Donner une suite au film de Ryan Coogler était un sacré pari, attendu au tournant. Creed 2 ne serait qu’un film de boxe à la trame ordinaire s’il n’était pas habité par le charisme flamboyant de Michael B. Jordan et porté par une volonté palpable d’emmener le public aux premières loges pour vibrer à chaque coup. Steven Caple Jr signe un film fort qui capte la rage au ventre de ses protagonistes, ce qui rend l’ensemble bien plus immersif et engageant qu’un film de boxe classique. Haletant, viscéral, magistral : l’héritage laisse place à la légende.
Le pitch : La vie est devenue un numéro d’équilibriste pour Adonis Creed. Entre ses obligations personnelles et son entraînement pour son prochain grand match, il est à la croisée des chemins. Et l’enjeu du combat est d’autant plus élevé que son rival est lié au passé de sa famille. Mais il peut compter sur la présence de Rocky Balboa à ses côtés : avec lui, il comprendra ce qui vaut la peine de se battre et découvrira qu’il n’y a rien de plus important que les valeurs familiales.
En 2016, la saga Rocky renaissait de ses cendres old school avec le film Creed : L’Héritage de Rocky Balboa, en proposant les retrouvailles entre le boxeur de légende et le fils d’un de ses célèbres opposants (puis amis), Apollo Creed. Si le film de Ryan Coogler portait bien son nom, la suite nous invite à passer à l’étape suivante en faisant de cet héritage une véritable légende.
Pour ce faire, c’est Steven Caple Jr. (The Land…) qui reprend les rênes et ce réalisateur peu connu parvient avec brio à se glisser sur les traces du premier film tout en approfondissant une trame relativement classique. Co-écrit par Juel Taylor et Sylvester Stallone himself, Creed 2 reprend les règles de tout opus numéro deux d’une saga : renouer avec un héros en pleine gloire et lui faire toucher le fond afin qu’il découvre sa propre vérité et puisse se relever avec force. De ce point de vue là, l’histoire du film est on-ne-peut-plus classique et relativement prévisible. Ce qui donne à Creed 2 son impact incroyable, c’est la précision et l’énergie aussi palpables qu’accessibles dans l’écriture des personnages.

### Exercice A
Pourriez-vous reproduire fidèlement, dans la critique de Creed 2, le passage qui va de « Donner une suite » jusqu'à « à la légende. » ?
### Exercice B
Pourriez-vous poursuivre la critique de Creed 2 à partir de l'endroit où elle s'interrompt ?
Les entrées présentées ici proviennent d'une autre source.

### Données extraites
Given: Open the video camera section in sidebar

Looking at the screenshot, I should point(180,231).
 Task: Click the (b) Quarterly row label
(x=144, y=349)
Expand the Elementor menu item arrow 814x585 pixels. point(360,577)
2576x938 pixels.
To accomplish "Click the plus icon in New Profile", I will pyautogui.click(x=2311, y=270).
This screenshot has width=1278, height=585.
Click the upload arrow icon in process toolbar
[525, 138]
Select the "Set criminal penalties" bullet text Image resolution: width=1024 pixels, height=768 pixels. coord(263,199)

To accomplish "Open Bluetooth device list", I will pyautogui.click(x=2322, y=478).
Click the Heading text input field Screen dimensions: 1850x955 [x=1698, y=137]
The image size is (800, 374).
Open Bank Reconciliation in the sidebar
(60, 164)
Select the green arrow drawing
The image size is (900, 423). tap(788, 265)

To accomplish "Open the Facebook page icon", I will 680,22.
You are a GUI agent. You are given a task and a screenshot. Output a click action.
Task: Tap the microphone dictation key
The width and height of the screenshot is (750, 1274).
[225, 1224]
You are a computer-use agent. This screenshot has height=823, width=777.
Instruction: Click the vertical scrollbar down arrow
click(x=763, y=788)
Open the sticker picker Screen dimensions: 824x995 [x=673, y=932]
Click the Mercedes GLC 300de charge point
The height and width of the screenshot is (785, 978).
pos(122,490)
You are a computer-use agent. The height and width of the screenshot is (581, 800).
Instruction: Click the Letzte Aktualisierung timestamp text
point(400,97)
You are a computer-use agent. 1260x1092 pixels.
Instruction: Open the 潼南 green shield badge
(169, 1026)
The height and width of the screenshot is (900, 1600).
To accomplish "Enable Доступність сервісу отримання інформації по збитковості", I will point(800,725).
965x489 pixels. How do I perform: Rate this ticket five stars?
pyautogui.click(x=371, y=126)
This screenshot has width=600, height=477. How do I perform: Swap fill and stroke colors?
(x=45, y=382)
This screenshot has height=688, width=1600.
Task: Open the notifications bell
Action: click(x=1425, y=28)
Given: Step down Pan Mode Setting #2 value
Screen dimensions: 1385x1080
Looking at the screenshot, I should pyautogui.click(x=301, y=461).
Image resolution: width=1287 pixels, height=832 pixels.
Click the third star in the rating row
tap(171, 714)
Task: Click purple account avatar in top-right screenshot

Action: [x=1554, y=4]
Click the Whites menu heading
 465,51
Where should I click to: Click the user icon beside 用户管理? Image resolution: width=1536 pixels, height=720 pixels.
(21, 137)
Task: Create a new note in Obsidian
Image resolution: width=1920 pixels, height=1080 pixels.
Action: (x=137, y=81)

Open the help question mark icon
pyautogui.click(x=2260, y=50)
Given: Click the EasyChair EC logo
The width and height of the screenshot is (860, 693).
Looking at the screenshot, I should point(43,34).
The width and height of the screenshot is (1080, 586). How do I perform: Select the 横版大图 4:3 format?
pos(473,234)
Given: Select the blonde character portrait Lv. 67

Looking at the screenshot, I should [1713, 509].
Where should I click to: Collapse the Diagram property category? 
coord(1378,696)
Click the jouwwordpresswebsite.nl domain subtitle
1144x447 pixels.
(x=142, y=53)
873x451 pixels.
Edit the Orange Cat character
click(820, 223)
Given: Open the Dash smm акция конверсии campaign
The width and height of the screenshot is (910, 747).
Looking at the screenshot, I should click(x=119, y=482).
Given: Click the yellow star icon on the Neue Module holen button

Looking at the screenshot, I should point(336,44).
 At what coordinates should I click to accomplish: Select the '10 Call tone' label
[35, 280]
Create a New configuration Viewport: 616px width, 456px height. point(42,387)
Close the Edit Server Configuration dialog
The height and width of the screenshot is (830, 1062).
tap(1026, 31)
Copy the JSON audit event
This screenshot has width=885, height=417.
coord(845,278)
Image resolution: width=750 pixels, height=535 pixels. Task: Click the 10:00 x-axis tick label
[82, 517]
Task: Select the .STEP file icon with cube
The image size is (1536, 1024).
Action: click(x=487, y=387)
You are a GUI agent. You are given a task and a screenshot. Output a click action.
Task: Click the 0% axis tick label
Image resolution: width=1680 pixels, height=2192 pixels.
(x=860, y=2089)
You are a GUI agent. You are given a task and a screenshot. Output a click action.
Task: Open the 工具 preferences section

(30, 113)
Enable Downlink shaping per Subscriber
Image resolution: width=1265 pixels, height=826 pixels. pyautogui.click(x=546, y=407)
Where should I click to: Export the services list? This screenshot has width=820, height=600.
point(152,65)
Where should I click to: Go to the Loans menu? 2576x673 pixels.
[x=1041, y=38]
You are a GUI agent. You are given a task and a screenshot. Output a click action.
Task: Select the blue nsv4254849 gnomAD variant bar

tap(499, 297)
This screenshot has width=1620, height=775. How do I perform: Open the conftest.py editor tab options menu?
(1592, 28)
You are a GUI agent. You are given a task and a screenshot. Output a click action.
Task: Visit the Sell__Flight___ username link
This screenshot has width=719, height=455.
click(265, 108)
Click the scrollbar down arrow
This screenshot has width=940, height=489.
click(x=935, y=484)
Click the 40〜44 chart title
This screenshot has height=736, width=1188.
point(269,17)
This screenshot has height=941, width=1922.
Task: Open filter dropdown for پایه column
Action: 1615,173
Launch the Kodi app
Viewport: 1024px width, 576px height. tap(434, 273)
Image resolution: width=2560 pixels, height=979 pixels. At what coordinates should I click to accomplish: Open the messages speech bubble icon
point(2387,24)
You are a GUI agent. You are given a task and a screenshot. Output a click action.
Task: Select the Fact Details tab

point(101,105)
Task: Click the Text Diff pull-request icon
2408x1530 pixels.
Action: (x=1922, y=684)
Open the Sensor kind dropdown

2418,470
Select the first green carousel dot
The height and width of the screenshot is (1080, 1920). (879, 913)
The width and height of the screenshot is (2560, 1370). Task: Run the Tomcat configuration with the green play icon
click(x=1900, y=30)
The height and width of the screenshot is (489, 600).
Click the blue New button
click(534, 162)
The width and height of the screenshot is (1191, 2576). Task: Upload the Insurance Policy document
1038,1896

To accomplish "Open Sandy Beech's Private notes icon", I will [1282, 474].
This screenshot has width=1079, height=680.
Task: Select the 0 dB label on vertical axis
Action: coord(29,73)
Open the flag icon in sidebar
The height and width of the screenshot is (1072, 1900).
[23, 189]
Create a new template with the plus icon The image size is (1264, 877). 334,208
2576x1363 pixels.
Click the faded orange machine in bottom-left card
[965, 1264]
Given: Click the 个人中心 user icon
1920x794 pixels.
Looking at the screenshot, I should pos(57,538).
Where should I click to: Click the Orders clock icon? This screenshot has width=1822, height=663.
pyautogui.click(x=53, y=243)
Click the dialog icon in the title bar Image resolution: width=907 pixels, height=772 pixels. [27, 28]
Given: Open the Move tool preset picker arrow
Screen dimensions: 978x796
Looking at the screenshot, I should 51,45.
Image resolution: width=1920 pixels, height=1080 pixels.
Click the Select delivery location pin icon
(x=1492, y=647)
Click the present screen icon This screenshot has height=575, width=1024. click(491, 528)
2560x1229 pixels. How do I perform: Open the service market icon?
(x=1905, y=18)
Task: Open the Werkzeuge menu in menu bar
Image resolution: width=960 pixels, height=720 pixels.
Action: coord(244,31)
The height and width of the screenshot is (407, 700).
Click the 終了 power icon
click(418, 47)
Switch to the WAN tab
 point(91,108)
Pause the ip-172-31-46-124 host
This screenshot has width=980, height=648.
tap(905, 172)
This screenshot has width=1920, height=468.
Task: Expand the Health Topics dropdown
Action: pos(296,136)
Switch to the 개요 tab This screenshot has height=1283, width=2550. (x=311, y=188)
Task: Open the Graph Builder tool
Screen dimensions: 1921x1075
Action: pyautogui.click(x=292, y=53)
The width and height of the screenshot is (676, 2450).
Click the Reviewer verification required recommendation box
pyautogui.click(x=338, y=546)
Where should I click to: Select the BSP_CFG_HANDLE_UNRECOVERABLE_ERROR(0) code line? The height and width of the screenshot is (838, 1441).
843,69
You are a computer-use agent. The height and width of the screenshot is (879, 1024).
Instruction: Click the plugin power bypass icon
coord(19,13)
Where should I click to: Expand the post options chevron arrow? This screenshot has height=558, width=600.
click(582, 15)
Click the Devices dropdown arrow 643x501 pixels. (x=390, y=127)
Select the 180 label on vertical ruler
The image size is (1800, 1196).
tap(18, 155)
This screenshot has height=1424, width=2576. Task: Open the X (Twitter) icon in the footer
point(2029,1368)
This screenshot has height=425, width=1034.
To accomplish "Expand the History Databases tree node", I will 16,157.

### Réponse A
Donner une suite au film de Ryan Coogler était un sacré pari, attendu au tournant. Creed 2 ne serait qu’un film de boxe à la trame ordinaire s’il n’était pas habité par le charisme flamboyant de Michael B. Jordan et porté par une volonté palpable d’emmener le public aux premières loges pour vibrer à chaque coup. Steven Caple Jr signe un film fort qui capte la rage au ventre de ses protagonistes, ce qui rend l’ensemble bien plus immersif et engageant qu’un film de boxe classique. Haletant, viscéral, magistral : l’héritage laisse place à la légende.

### Réponse B
D’une part on retrouve des héros auxquels nous sommes déjà attachés : le jeune Creed baigne dans la lumière, avec Rocky et Bianca à ses cotés, plus solide que jamais. Les voir évoluer en harmonie, une fois la colère et la rage du premier film calmées, permet au film d’installer un cadre familial et chaleureux, mais surtout prompt à basculer. De l’autre coté, Creed 2 soigne ses antagonistes : le retour du fameux Ivan Drago et de son fils Viktor, dans le décor froid de l’Ukraine et empreint d’un désir de revanche glaçant et féroce transmis de père en fils, réveille de vieilles blessures, tandis que le fils Drago ressemble à une masse silencieuse, furieuse et incoercible.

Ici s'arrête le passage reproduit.